Plastiglomerate is a rock made of a mixture of sedimentary grains, and other natural debris (e.g. shells, wood) that is held together by plastic. It has been considered a potential marker of the Anthropocene, an informal epoch of the Quaternary proposed by some social scientists, environmentalists, and geologists.

Origin
Plastiglomerates form along shorelines where natural sedimentary grains and organic debris are agglutinated by melted plastic created during campfire burning. They have been reported from Kamilo Beach on the island of Hawaii.

Depositional environment
Plastiglomerate could potentially form a marker horizon of human pollution on the geologic record. and may survive as future fossils. Plastiglomerate may also conceivably form in plastic-polluted regions affected by lava flows or forest fires. They have been found on the surface as well as beneath the sand. This suggests that plastiglomerates are being actively deposited into the sedimentary record. Some geophysicists and geologists speculate that plastiglomerates will not persist in the fossil record, however, or that they might " to a source of oil from whence they came, given the right conditions of burial".

"In situ" plastiglomerate forms where plastic melts and fills in rock cavities. "Clastic" plastiglomerate are smaller solitary pieces that form where larger fused items become fragmented by waves. Plastiglomerate is more dense than particles that are solely composed of plastic, which gives them greater potential to become buried and preserved in the rock record.
━━━━
__What this task involves__. Reproduce the passage of the plastiglomerate text verbatim, from "Plastiglomerate is a" up to and including "environmentalists, and geologists.". Rely only on the plastiglomerate text.

[Data records]
━━━━
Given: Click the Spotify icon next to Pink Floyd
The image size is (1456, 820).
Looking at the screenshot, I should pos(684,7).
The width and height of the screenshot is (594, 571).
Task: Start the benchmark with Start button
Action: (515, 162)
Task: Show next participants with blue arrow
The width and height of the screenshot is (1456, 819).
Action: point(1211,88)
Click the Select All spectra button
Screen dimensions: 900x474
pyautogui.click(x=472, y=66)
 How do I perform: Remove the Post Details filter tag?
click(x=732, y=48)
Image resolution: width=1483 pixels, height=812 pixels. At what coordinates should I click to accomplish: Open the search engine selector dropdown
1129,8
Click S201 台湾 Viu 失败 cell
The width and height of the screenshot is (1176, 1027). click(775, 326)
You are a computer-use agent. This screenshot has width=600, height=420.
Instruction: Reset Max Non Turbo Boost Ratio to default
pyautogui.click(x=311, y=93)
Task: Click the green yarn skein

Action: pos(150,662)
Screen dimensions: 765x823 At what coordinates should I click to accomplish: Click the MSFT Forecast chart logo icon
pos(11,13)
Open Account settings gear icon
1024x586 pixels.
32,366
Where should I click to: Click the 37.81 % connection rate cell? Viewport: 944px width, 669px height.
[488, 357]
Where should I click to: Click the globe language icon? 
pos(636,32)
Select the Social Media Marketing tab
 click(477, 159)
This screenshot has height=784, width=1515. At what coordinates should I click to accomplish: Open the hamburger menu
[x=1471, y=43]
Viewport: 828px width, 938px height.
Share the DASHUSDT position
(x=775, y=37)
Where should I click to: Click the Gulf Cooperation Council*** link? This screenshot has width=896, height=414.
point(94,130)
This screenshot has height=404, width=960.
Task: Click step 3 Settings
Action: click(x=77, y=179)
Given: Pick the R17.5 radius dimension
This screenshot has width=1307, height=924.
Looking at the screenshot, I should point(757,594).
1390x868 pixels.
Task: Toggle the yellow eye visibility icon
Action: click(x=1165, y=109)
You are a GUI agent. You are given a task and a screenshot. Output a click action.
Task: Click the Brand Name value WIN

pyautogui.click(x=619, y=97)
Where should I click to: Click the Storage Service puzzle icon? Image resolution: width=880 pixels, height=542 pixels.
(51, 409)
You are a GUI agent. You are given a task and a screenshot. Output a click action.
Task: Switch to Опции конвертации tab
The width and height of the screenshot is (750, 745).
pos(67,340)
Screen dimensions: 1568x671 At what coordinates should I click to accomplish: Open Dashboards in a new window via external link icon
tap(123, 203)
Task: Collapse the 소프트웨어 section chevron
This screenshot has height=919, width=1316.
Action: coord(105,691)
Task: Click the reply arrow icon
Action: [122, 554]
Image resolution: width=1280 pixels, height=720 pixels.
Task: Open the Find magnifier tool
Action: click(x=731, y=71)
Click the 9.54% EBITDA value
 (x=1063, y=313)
━━━━
__Problem solution__.
Plastiglomerate is a rock made of a mixture of sedimentary grains, and other natural debris (e.g. shells, wood) that is held together by plastic. It has been considered a potential marker of the Anthropocene, an informal epoch of the Quaternary proposed by some social scientists, environmentalists, and geologists.